As for the specialized knowledge pillar, those of us who went to law school 30+ years ago remember well the many hours spent in a lonely room with an ambiance imbued with the smell of acid paper, where you could go for months without seeing a non-attorney. The Internet changed all that. Access to specialized legal knowledge can be had just about anywhere, by anyone, for very little money. That’s one pillar of the profession imperiled.

What about the other pillar, specialized knowledge? Well, you should remember why there are professions in the first place. In order to entice bright people to undergo years of education and apprenticeship to acquire specialized knowledge, societies confer both privilege and remuneration to those who became professionals. That’s why lawyers and doctors get to do things that, if performed by a non-professional, would incur civil or criminal penalties.

The Achilles heel for the profession, however, is that a non-professional (like your client) who uses a software program to get advice is not practicing law. Neither, incidentally, is the company that creates or owns that software. That’s a big loophole, and corporate America is using AI to walk right through it. In the near future, you won’t be competing with Baker McKenzie, Fulbright or Jones Day.

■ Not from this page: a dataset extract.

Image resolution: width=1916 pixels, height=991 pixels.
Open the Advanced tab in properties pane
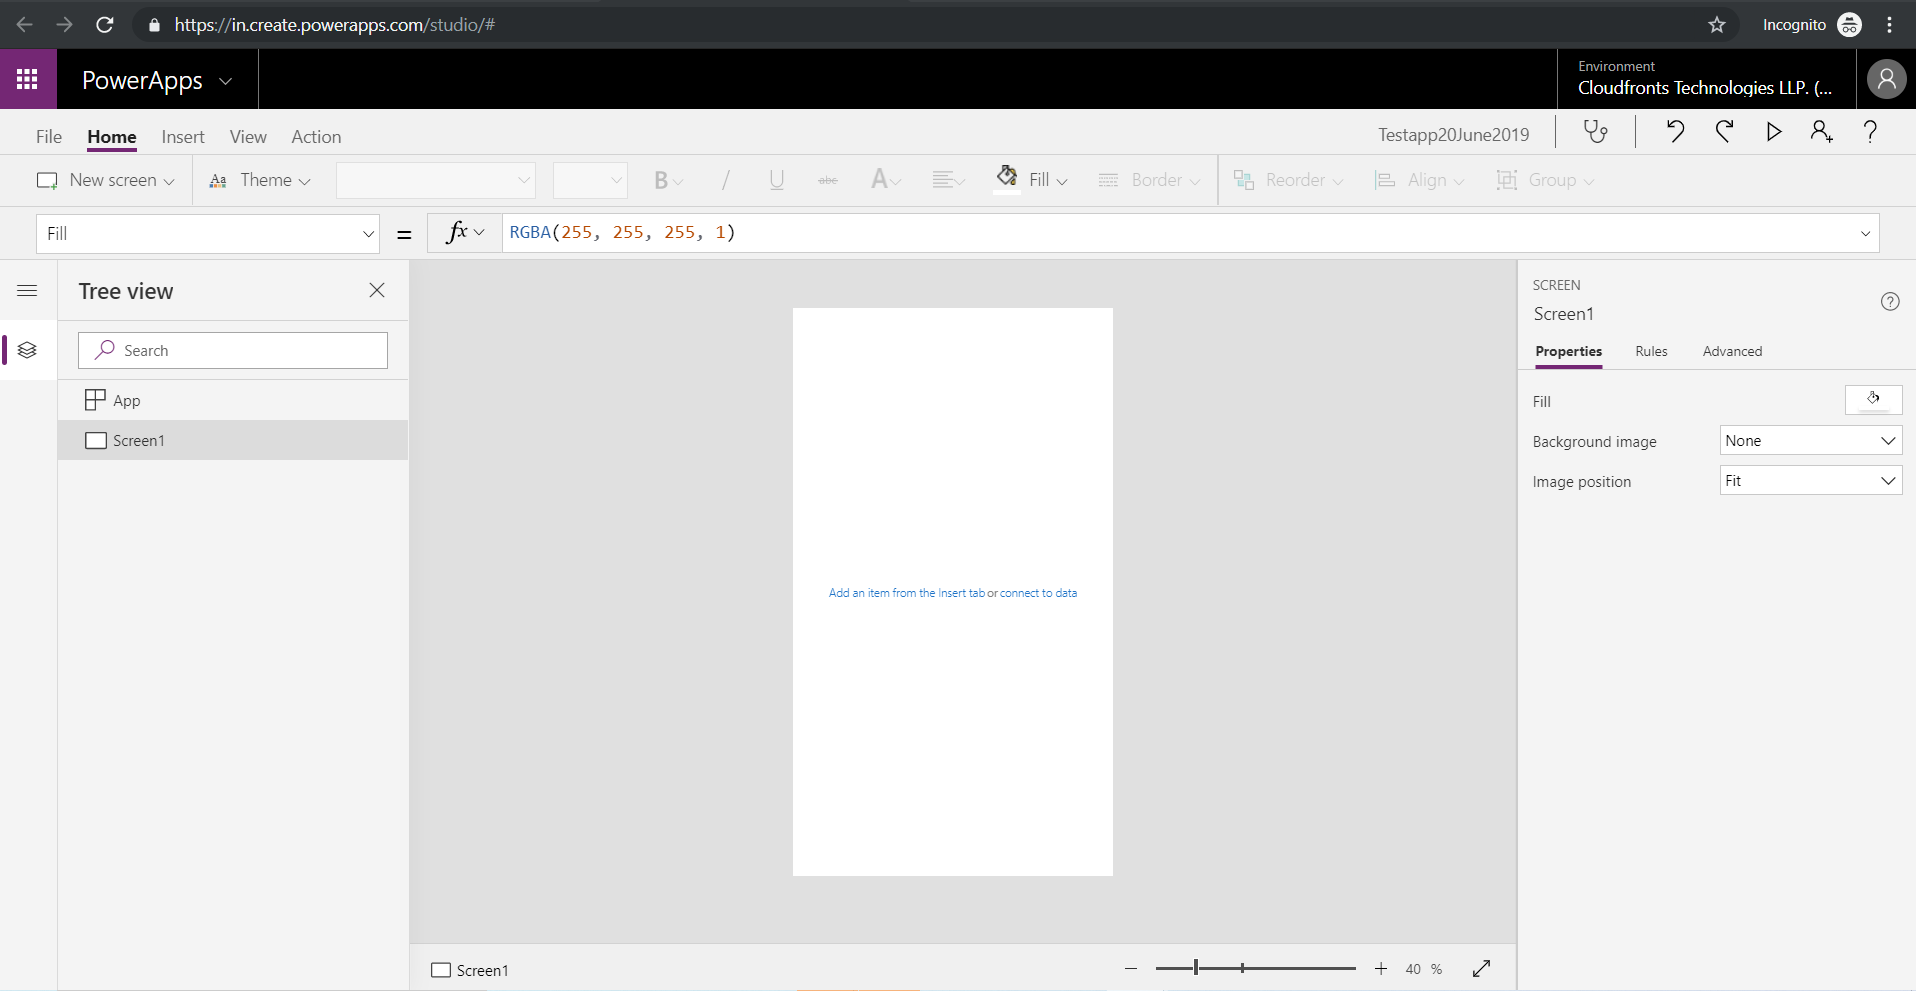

You’ll be competing with Google, Microsoft and Amazon (whose market cap far exceeds the entire legal industry).

Corporate America is going after the specialized knowledge pillar of our profession quite simply because law is a $400+ Billion per year industry.4 Corporate America is well poised to invest in the up-front costs of AI in order to go after that market via the aforementioned loophole. They will offer society the (automated) benefit of a profession without having to pay the cost of said profession. Will society continue to incur the cost of professionals if it doesn’t have to? Unlikely, and could you blame it?

Will there still be lawyers twenty years from now? Yes, of course, but far fewer of them – and that’s the whole point of any automation process. Unfortunately, those few remaining lawyers may not have a state-backed monopoly to help them recoup the cost of their training. Is there anything that lawyers can do about it? Sure – close the loophole. Is that happening? So far, the answer is “no.” For one because machines would be have to be equated with humans for the practice of law, and humans are loath to do that. Secondly, the profession is blithely unaware of the loophole. Finally, it is my experience (from talking to hundreds of lawyers) that lawyers cannot imagine that AI could ever get that good. Are they right? Just ask the Jeopardy participants who played IBM’s Watson.5

1 See https://legislature.vermont.gov/assets/Documents/2018/Docs/BILLS/S-0269/S-0269%20As%20Passed%20by%20Both%20House%20and%20Senate%20Unofficial.pdf

2 https://en.wikipedia.org/wiki/Peter_Drucker

3 Special thanks to Prof. Jane Winn for reminding me of this classic Drucker quote.

4 See, e.g., http://www.anythingresearch.com/industry/Legal-Services.htm Yes, I know that the medical industry dwarfs the legal industry. Rest assured that most AI-engineers are working in the medical industry. However, many AI engineers don’t have a medical background, and right now the legal industry is “low hanging fruit.”